### THE DATA
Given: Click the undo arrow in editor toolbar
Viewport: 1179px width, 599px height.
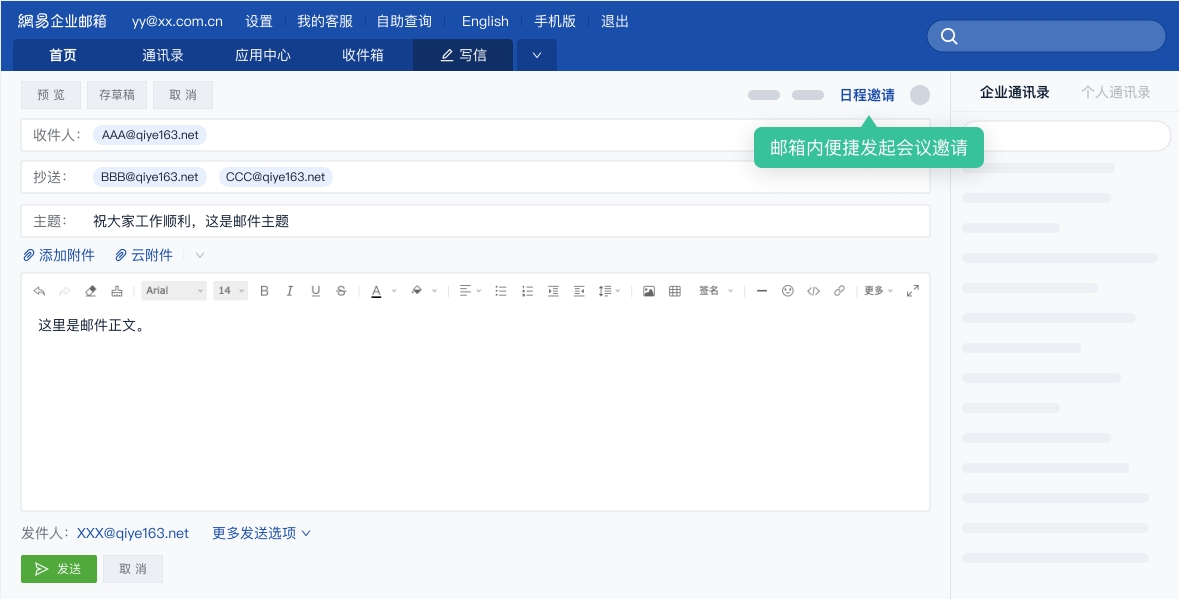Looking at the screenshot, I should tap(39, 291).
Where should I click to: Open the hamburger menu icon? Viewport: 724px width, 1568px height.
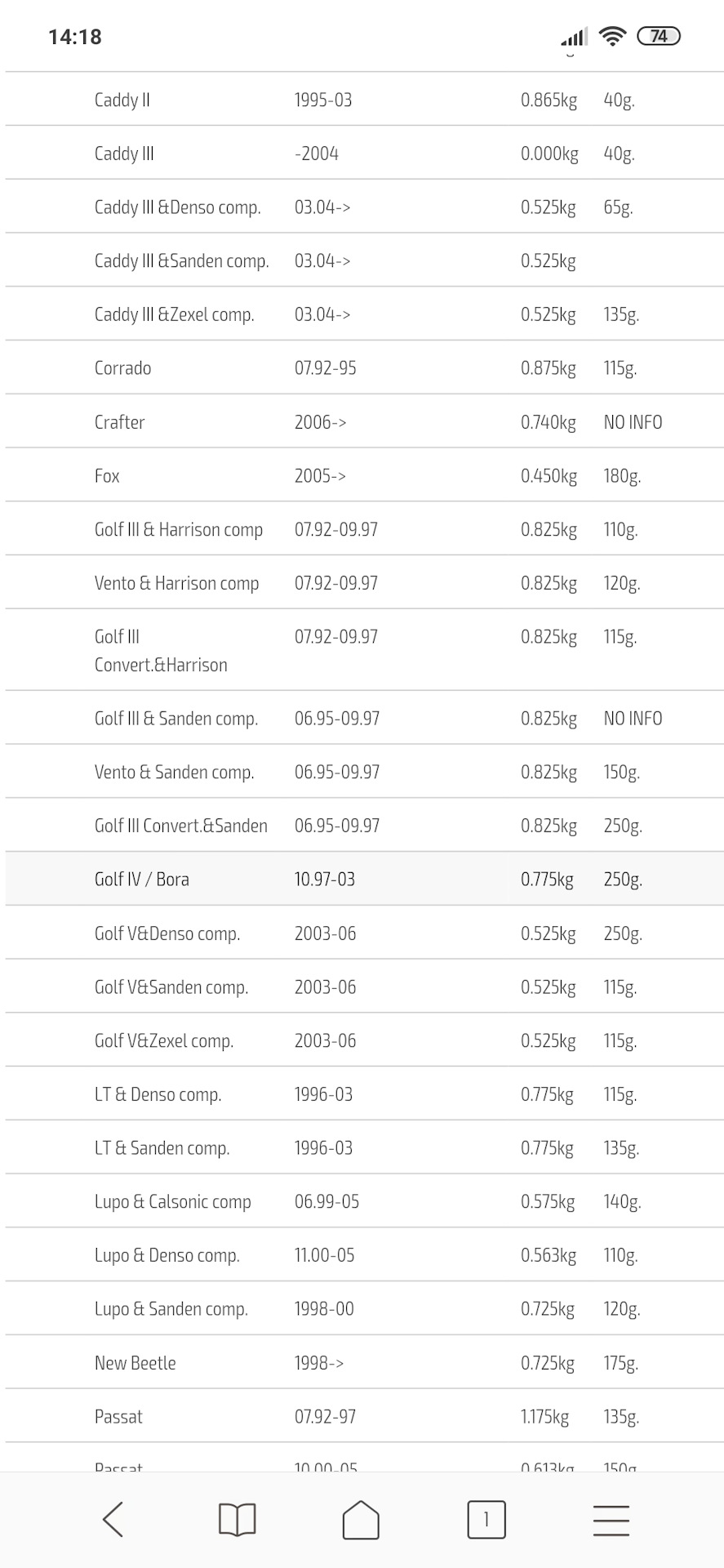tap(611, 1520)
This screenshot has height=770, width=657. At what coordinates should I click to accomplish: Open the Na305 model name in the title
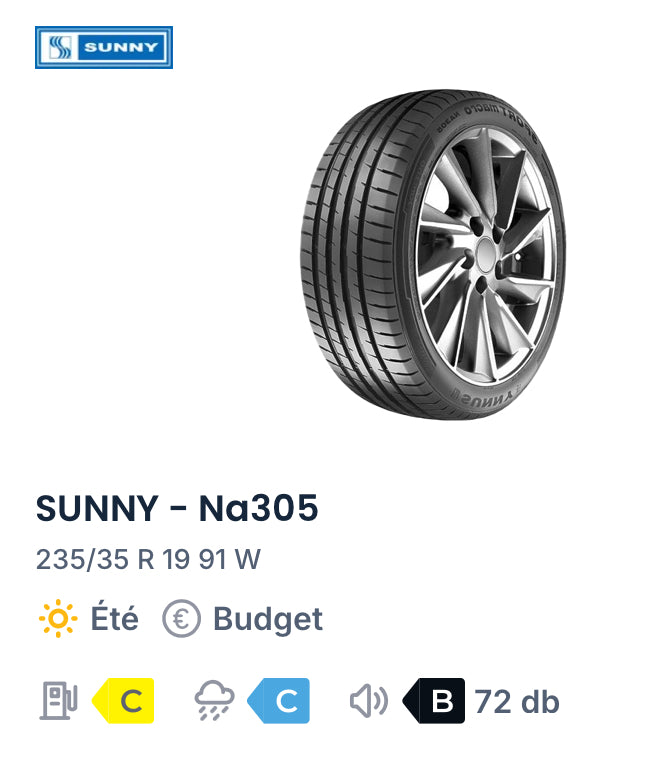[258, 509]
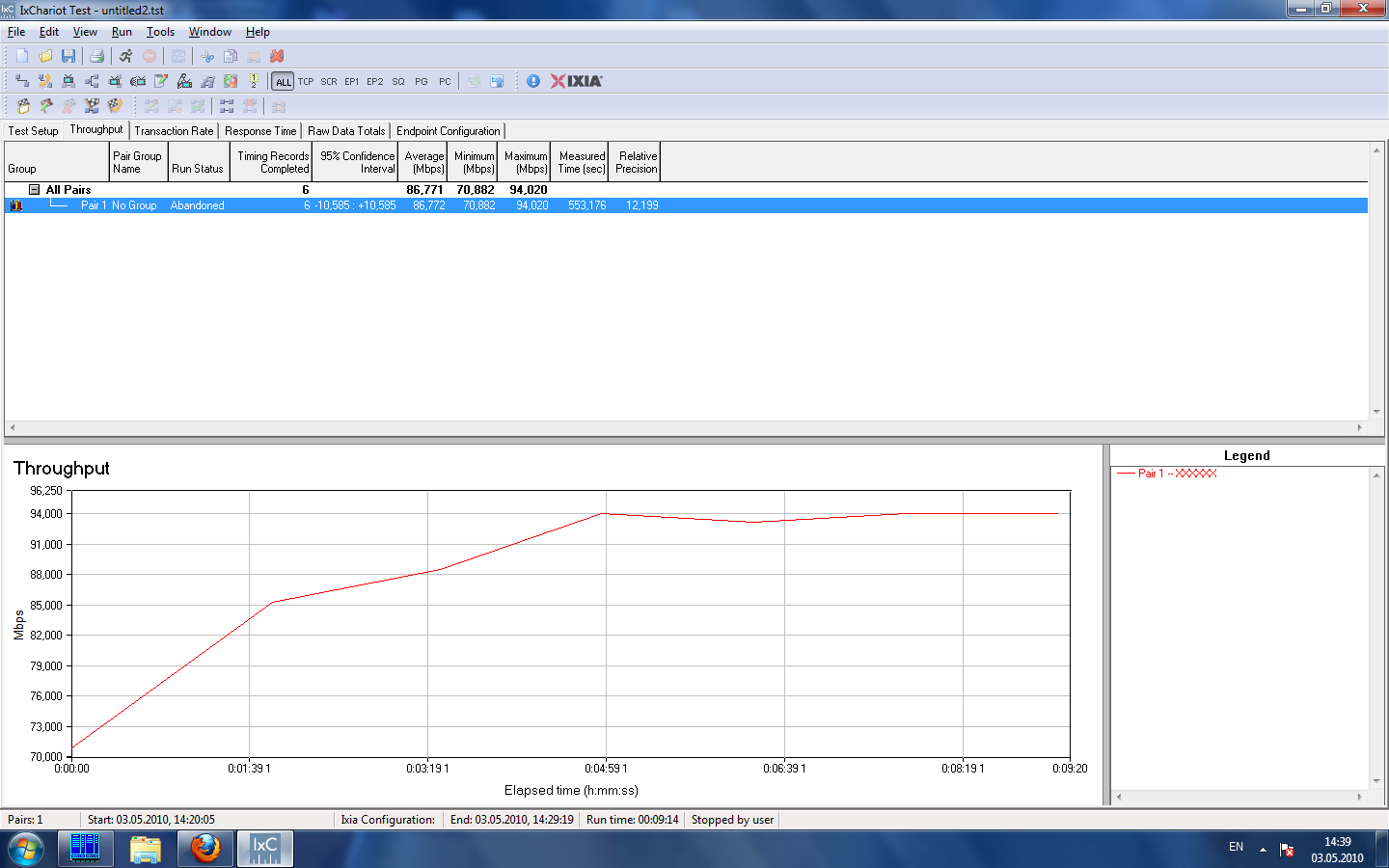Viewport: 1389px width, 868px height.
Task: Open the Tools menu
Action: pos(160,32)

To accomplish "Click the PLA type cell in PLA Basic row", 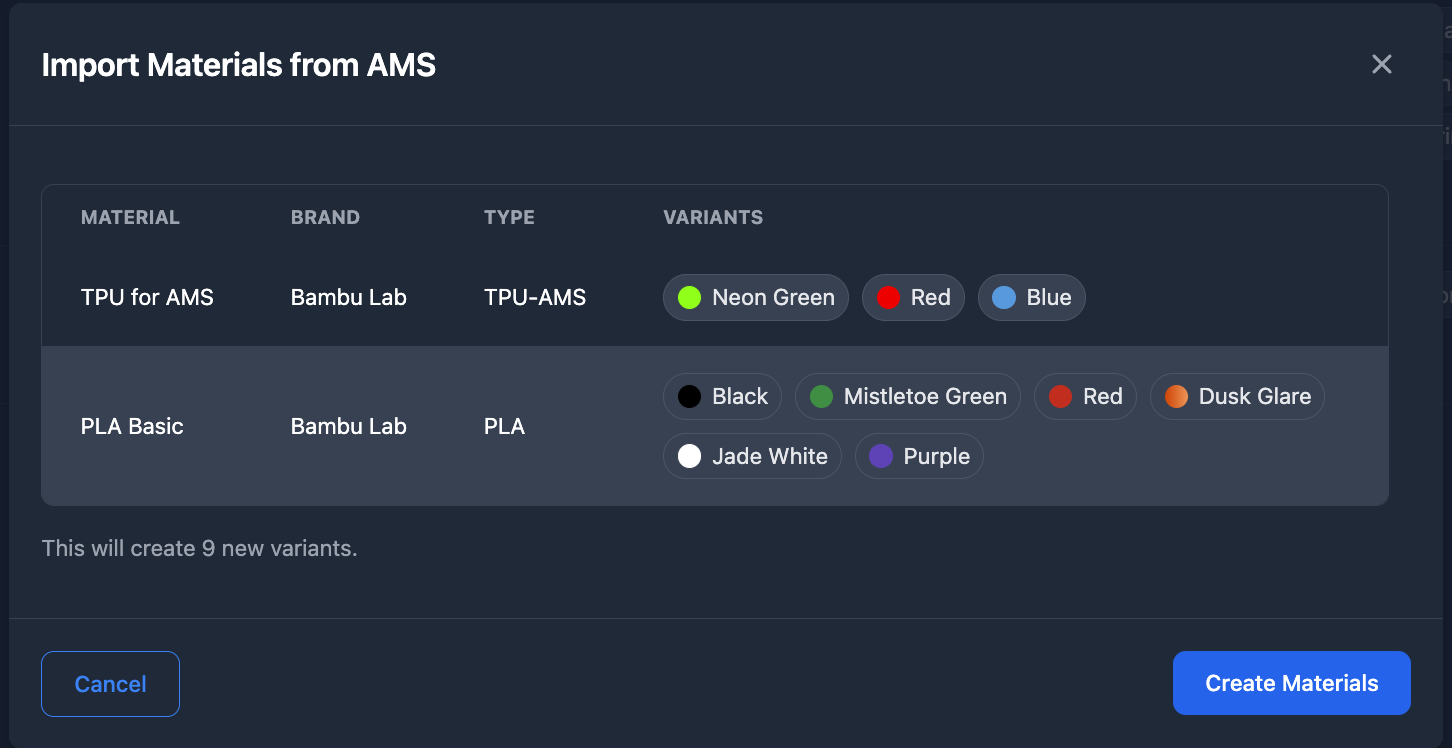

### PROBLEM DESCRIPTION
With the pictures removed, return the data above word for word.

### SOLUTION TO THE PROBLEM
Given: Click the undo arrow in editor toolbar
Viewport: 1179px width, 599px height.
Looking at the screenshot, I should tap(39, 291).
Where should I click to: Open the hamburger menu icon? Viewport: 724px width, 1568px height.
tap(611, 1520)
This screenshot has height=770, width=657. At what coordinates should I click to accomplish: Open the Na305 model name in the title
[258, 509]
Viewport: 1389px width, 868px height.
Task: Open the Tools menu
Action: pos(160,32)

To accomplish "Click the PLA type cell in PLA Basic row", 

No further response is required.